--- ESERCIZI DA SVOLGERE ---
1. Secondo l'articolo sulla Valpolicella, quale percentuale dell'Amarone viene venduta sui mercati esteri?
2. Stampa tutto ciò che nell'articolo sulla Valpolicella va da "In Valpolicella si" giù fino a "occupando della controversia.".
3. Prosegui l'articolo sulla Valpolicella e l'Amarone a partire dal punto in cui si interrompe.

--- ARTICOLO ---
"""

In occasione della degustazione, in anteprima, dell’ultima annata di vino Amarone, siamo tornati in Valpolicella: fra le colline disegnate dai vigneti, specie a pergola, che sono trattenuti da muretti centenari (le cosiddette “marogne”), inframmezzati da ulivi e ciliegi, sovrastati da pievi romaniche e splendide ville venete costruite dagli antichi nobili veronesi. Quest’area prealpina è composta da diverse valli, che si snodano dai monti Lessini come le dita di una mano, protette dai venti freddi e dagli eventi termici estremi, anche perché carezzate dalla funzione termoregolatrice del lago di Garda. “La Valpolicella”, afferma Diego Tommasi del Centro di Ricerca per la Viticoltura “è una sorta di anfiteatro con vigneti dai 100 ai 500 metri sul livello del mare, baciati dal clima e dalla conformazione morfologica, in cui prosperano i vitigni autoctoni che rappresentano il 95% della coltivazione viticola. Parliamo di Corvina, Corvinone ma anche Rondinella, Molinara e Spigamonti, che accertano biodiversità, esprimendosi al meglio in questi suoli di origine marina, dunque ricchi di calcare. E sono particolarmente adatti a un vino di appassimento come l’Amarone: per dimensione degli acini, compattezza del grappolo, cera e spessore della buccia (che è maggiore ad esempio dei soliti Cabernet e Merlot). E perché appassiscono più lentamente inducendo un maggior contenuto di polifenoli del vino: che risulta dunque più complesso e longevo”.
In Valpolicella si hanno 7288 ettari di vigna (nell’anno 2000 c’erano 2000 ettari in meno), da sempre coltivati in collina: come di recente ha rilevato l’Associazione delle Famiglie dell’Amarone, opponendosi a una recente modifica del disciplinare di produzione dello stesso vino, che consentirebbe l’estensione della zona di produzione anche ai terreni in pianura e in fondovalle (aree non propriamente vocate), e dunque un ampliamento del 30% della superficie vitata. La Regione Veneto si sta occupando della controversia.
A coltivare vite oggi ci sono 2246 aziende: 2495 producono uva per Amarone (e Recioto), 272 imbottigliano circa 60 milioni di bottiglie l’anno, per un valore di circa 350 milioni di euro: oltre il 20% delle bottiglie è di Amarone, che è un marchio noto in tutto il mondo. Viene difatti venduto per il 90% nei mercati esteri, Canada Usa e Nord Europa soprattutto, con buone prospettive di espansione: così osserva in una relazione il Presidente del Consorzio della Vapolicella, Marchesini. Il prezzo medio delle uve destinata a produrlo si è alzato negli ultimi anni arrivando a 2,5 euro per chilo.

"""

--- Dati di puntamento sul bersaglio ---

"""

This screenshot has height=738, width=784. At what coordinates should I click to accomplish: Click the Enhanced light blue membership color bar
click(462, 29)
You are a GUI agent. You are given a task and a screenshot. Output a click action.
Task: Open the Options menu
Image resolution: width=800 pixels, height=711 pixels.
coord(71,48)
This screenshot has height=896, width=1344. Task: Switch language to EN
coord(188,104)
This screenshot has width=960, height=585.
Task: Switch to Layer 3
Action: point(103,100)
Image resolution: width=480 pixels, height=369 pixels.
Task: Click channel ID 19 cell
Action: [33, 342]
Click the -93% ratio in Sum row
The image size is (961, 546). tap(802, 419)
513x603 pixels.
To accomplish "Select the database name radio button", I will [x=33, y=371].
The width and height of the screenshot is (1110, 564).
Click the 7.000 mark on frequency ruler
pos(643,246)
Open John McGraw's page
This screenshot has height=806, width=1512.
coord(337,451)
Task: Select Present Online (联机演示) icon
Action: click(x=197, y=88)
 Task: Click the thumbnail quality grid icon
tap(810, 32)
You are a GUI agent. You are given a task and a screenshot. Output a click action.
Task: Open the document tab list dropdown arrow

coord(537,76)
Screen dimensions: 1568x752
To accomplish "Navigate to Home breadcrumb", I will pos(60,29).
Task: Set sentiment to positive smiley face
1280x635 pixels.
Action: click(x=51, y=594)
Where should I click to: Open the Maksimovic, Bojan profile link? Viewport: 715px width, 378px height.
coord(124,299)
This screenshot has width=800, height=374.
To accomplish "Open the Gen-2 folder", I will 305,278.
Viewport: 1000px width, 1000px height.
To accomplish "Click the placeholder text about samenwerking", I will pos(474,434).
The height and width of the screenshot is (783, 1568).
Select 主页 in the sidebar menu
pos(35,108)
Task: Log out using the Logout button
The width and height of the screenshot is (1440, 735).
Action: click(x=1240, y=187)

"""

--- RISULTATI ATTESI ---
1. Il 90%.

2.
In Valpolicella si hanno 7288 ettari di vigna (nell’anno 2000 c’erano 2000 ettari in meno), da sempre coltivati in collina: come di recente ha rilevato l’Associazione delle Famiglie dell’Amarone, opponendosi a una recente modifica del disciplinare di produzione dello stesso vino, che consentirebbe l’estensione della zona di produzione anche ai terreni in pianura e in fondovalle (aree non propriamente vocate), e dunque un ampliamento del 30% della superficie vitata. La Regione Veneto si sta occupando della controversia.

3.
Quanto agli assaggi e all’annata: erano presenti solo il 20% dei campioni (61 vini) dell’intera produzione, oltre la metà dei quali era “prelevato da botte” dunque non ancora nella versione definitiva. Il che permette di avere non tanto un’idea dei singoli vini quanto un’idea dell’annata, la 2010, che non è di certo fra le migliori: annata fresca e particolarmente piovosa, anche in vendemmia, come poche altre negli ultimi 30 anni. Ciò non ha dicerto favorito il vino Amarone, che si fonda sull’appassimento delle uve, problematico quand’esse sono “bagnate” in raccolta”: nel 2010 l’appassimento è stato piuttosto veloce, durando circa 90 giorni, con un calo di peso delle uve di circa il 36%.
Alla degustazione i vini sono sembrati meno goffi, dolci e alcolici (l’annata fresca ha aiutato) di qualche anno fa. E forse anche un poco meno legnosi, anche se non pochi di essi erano crudi o verdi. Le ingenuità stilistiche ed enologiche incidono ancora più delle diversità pedoclimatiche dei vari comuni. Forse oggi l’Amarone è un vino meno incosciente della sua identità, ma difetta ancora di modelli illuminanti.
Fra i migliori prodotti si segnala Stefano Accordini: col solito Amarone Classico Acinatico, Corte Sant’Alda Albino Armani con l’Amarone Classico Cuslanus, Monte del Frà, Secondo Marco con l’Amarone Classico.
Certo mancavano diversi bravi produttori di Amarone, e alcuni siamo andati a visitarli, in questa e altre occasioni per assaggiare le nuove uscite. Spiccano, come non di rado, anche perché commerciano ora vini più maturi:
Quintarelli: indiscutibili ed emblematici sia l’Amarone Classico 2004 sia il Recioto 2001. É ancora il modello estetico a cui ispirarsi.
Roccolo Grassi: ottimi sia l’Amarone 2009 (non ha prodotto Amarone nel 2010 ma solo Valpolicella) che il Recioto 2008. Vini di insolita finezza e precisione.
Monte dei Ragni: l’Amarone 2007 (ora in vendita) è un vino davvero gusto e caratteristico. Di grande personalità-
Nota di merito va al Consorzio della Valpolicella che ha organizzato una manifestazione fondata sull’informazione, vedi i seminari sulla zonazione del CRA-VIT, più che sulla comunicazione. Non accade spesso, e una differenza c’è ancora. Di certo ci piacerebbe vedere ancora più campioni e più produttori, magari inducendo anche quelli che commerciano annate più mature, che possono essere messi a confronto con una degustazione “retrospettiva” dei vini degli altri.